The two zip codes that cover District 2, 84104 and 84116, have crude rates of 1,299 COVID-19 infections per 100,000 people and 1,481 infections per 100,000 respectively. Only West Valley City and downtown Salt Lake City have rates that are higher.

Johnston says one of the reasons his district has high COVID-19 numbers is the types of jobs people work.

“We have a lot of folks that work jobs that aren’t necessarily built for social distancing or working from home,” he points out.

He also said west side neighborhoods are “socioeconomically a little bit lower” than other parts of Salt Lake City and Utah.

Like many working-class people around the country, the residents of Salt Lake City’s west side have been furloughed or laid off.

Budgets are tightening; bills accumulating.

Johnston expressed concern that this financial crunch could cause many people on the west side, where homeownership is prevalent, to lose their homes and become displaced.

The whole experience for a family changes when you uproot them, Johnston says.

“For folks who have a mortgage and lose their housing, obviously homelessness is an immediate issue,” he adds.

Marshall Steinbaum, an assistant economics professor at the University of Utah, said after the 2008 financial crisis, people got priced out of urban areas and into the suburbs.

He calls this trend “the sprawlification of poverty.”

People who lose their living situations in core downtown areas, move to the periphery of metropolitan area, and that paves the way for urban redevelopment and gentrification, Steinbaum explains.

Now he’s concerned the same trend is happening again, gentrifying Salt Lake City’s downtown and its surrounding neighborhoods; but this time, the virus and its economic devastation are the driving force.

“In the sense of geographic disparities, racial disparities end up being disparities in both the prevalence of the illness and the economic devastation that is caused by the illness,” Steinbaum says.

He says there’s a great deal of geographic inequality in metropolitan areas, and Salt Lake is no exception.
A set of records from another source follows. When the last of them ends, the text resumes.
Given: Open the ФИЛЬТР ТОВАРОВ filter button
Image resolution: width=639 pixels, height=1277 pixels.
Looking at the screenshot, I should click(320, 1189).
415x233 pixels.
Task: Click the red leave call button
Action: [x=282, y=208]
“Some towns, some zip codes, some neighborhoods are where the poor people live and some neighborhoods are where the rich people live,” he explained.

In Salt Lake City, Zillow estimates the average home costs $419,987.

Fairpark homes average $296,684; in Popular Grove, $270,266. The average home in Glendale costs $275,245.

For people near the bottom of the income distribution, going to work means necessarily going to a place and interacting with others, Steinbaum points out.

The ability to work without putting yourself at risk, he notes, suggests a level of privilege in this economy.

That’s resulting in different levels of COVID-19 exposure and economic stability for people who live on the east side of Salt Lake City versus people who live on the west side.

We do know with high-paying jobs coming in from out of state, often times they’re buying homes over here because it’s affordable on this side of town,” Johnston says, “but you worry about folks who are moving out and we’re going to lose the fabric of our neighborhood in that way.

He claims gentrification is already happening on the west side, pushing minority families out of the city and into more affordable areas.

A demographic shift, he says, is irreversible.

“The diversity of our neighborhoods is one of our calling cards and it makes us strong over here,” he said

Eighty percent of the children on Salt Lake City’s west side are minorities, Johnston says, adding that’s a diversity you don’t find in other parts of Utah.

This is where these kids are being raised, this is where their parents were raised, often times their grandparents,” he says. “There’s a history here and I hate to see people displaced from where they find their roots.

The KUTV Investigative Team asked Johnston what needs to happen to stem the tide of economic devastation in his district.

His answer was simple: "They need cash."

His constituents need aid to offset household costs to they’re not choosing between paying their mortgage or paying for food and health care, he said.